♦ ZWEI
Rumänien war eines der wenigen Länder in Europa, die zu besuchen Mozart nie geplant hatte. Umstände verändern sich jedoch, und Mozarts Umstände hatten sich in den zurückliegenden zweiundsiebzig Stunden beträchtlich geändert. In den vergangenen vier Monaten hatte er ohne Hoffnung auf Bewährung in einem türkischen Gefängnis gesessen. Dann jedoch befreite ihn aus heiterem Himmel und ohne jede Erklärung ein Mann, dem er nie zuvor begegnet war.

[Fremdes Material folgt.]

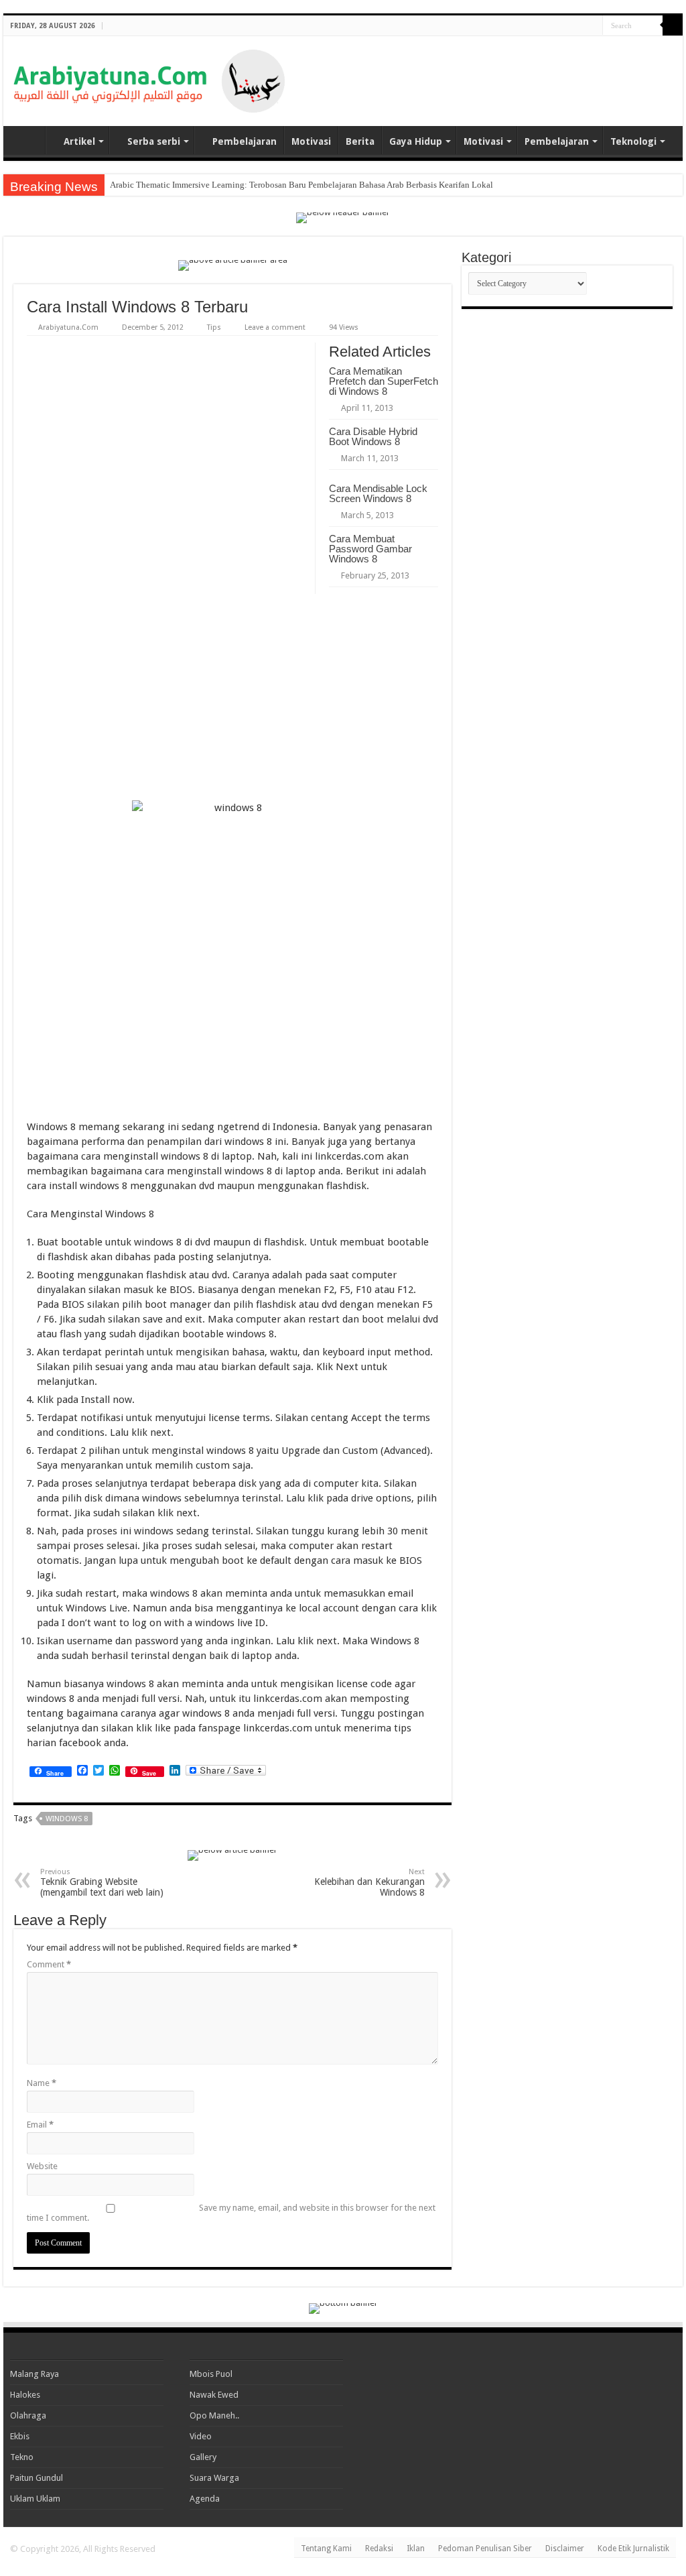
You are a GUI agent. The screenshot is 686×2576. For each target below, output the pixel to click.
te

Ein Mann, der kaum ein Wort sprach und ganz wie Frankensteins Monster zwei Metallbolzen im Hals trug, einen auf jeder Seite. Und so fand sich Mozart jetzt in Rumänien und in Gesellschaft zweier Männer wieder, die er nicht kannte – der Kerl, der ihn aus dem Knast geholt hatte, und dazu ein gewisser Solomon Bennett.
Solomon Bennett war klein und drahtig, hatte einen Bürstenschnitt graumelierter Haare und Falten im Gesicht, die tiefe Geheimnisse bargen. Ohne die Klappe über dem rechten Auge wäre er nicht besonders auffällig gewesen, was Bennett, wie Mozart vermutete, sicher bevorzugt hätte. Doch die Augenklappe war nun mal vorhanden; und Bennett schien gern zu erzählen, wie er sein Auge vor vielen Jahren im Dienst für sein Land verloren hatte. Mozart sah keinen Grund, an ihm zu zweifeln. Na ja, jedenfalls nicht stärker, als er an jedem anderen zweifelte.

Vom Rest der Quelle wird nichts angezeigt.